4. Multiple Credit Avenues
The lender checks your credit record every time you apply for a loan. A hard inquiry is another name for this activity. Your account is thoroughly scrutinised when you send out several applications. It will affect your credit score, but it will also demonstrate your desire for credit. Think before applying for a particular line of credit, especially if your previous application was denied.
While having a less diverse credit portfolio does not always mean you have worse credit ratings, the more credit kinds you have is better. It is because the credit mix makes up 10% of your credit score and can help you enhance it.
How to improve my CIBIL score?
Avoid Taking Multiple Loans at a Time
It is advisable to settle your present loan before taking out another. Taking multiple loans simultaneously indicates that you may not have enough money to repay them. It is preferable to take out one loan at a time and pay it off in full to improve your credit score.
Increase your Credit Limit
If your bank asks you to increase your credit limit on your card, explore the option. You may also request this increase from your bank. It does not imply you will have to spend more money every month; instead, you will have to be more strategic in using this enhanced credit limit.
Timely Payments
Many people fall prey to impulsive shopping habits, especially when they have a credit card. With such rash spending, your bills may quickly outstrip your capacity to pay them on time. So, if rash spending is the cause of your payment delay or default, take appropriate action.Your inability to repay the huge spending will result in late payment fees and interest charged thereof. It may turn into a vicious cycle, risking a substantial drop in your credit score. Making timely payments ensures that when you check your home loan eligibility, your chances of securing a loan increase.
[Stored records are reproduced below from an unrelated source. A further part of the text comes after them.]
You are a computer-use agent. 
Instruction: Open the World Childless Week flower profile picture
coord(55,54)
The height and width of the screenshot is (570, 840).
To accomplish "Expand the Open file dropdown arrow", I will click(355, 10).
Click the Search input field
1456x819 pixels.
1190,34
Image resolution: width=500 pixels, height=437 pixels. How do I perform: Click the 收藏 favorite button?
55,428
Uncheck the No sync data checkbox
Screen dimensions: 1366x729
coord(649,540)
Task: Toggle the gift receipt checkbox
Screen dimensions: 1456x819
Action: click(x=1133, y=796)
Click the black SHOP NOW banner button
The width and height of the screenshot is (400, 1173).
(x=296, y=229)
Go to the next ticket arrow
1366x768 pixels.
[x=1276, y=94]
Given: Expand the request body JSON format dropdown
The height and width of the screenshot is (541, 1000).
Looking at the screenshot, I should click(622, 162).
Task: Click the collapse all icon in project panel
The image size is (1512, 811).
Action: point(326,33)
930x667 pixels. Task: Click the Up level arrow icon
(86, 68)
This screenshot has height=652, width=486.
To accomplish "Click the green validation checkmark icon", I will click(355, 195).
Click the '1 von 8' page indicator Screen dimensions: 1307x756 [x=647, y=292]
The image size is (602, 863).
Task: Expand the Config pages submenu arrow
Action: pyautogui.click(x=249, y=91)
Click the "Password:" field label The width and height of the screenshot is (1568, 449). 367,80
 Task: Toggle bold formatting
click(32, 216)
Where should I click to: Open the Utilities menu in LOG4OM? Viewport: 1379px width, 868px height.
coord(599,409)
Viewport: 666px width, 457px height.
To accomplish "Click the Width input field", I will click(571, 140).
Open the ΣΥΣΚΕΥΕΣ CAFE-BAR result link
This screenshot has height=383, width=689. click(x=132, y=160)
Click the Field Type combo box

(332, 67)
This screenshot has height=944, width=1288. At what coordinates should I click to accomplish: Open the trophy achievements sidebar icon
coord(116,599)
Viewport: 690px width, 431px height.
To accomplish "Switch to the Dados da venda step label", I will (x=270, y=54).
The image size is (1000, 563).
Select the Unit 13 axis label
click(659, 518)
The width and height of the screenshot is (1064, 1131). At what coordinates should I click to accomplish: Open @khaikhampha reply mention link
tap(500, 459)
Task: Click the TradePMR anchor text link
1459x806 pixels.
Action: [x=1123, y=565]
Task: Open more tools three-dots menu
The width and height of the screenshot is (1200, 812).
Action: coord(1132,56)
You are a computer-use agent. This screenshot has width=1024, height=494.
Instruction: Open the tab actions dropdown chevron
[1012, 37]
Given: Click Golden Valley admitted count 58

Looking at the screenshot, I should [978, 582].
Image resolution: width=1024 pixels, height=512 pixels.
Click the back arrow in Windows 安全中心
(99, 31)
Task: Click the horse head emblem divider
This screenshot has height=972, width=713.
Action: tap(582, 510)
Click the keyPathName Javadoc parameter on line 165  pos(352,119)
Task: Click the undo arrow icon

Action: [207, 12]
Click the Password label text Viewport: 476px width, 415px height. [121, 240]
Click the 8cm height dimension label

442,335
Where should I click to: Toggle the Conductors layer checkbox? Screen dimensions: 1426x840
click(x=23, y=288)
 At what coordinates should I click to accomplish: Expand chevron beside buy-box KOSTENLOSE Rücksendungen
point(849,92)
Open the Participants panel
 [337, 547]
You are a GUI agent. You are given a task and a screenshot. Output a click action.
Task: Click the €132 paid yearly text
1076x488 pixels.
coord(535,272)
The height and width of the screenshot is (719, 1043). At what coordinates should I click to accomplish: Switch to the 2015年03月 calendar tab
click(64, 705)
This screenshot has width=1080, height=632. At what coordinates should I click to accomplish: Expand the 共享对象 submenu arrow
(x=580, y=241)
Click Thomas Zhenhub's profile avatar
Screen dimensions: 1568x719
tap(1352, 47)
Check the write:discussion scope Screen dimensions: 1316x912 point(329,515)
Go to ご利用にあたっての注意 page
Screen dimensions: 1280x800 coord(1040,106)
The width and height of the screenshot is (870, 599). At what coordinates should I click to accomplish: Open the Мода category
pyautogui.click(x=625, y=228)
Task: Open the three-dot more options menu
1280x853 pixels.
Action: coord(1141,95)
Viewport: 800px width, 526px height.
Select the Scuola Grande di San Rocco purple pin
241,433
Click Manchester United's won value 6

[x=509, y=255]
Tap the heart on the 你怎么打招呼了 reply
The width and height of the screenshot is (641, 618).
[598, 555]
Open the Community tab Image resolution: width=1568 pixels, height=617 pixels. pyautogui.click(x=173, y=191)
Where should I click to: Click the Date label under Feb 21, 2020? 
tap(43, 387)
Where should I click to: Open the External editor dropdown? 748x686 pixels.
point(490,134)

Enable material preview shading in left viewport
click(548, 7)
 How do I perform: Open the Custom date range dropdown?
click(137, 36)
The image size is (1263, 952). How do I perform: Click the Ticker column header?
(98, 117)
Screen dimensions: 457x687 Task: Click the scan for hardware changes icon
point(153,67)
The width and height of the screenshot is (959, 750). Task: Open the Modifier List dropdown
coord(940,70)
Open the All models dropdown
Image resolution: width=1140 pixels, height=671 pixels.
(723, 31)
Check your CIBIL credit report regularly:
Check your CIBIL score frequently to ensure that the information in the report is correct. If you uncover any errors or omissions, correct them right away so that they do not affect your CIBIL score.
Keep the above factors in mind to improve your CIBIL score. A higher score will increase your chance of securing a loan. Many NBFCs offer attractive rates for loans for people with a high CIBIL score. Therefore, utilise your credit wisely and work towards increasing your credit score.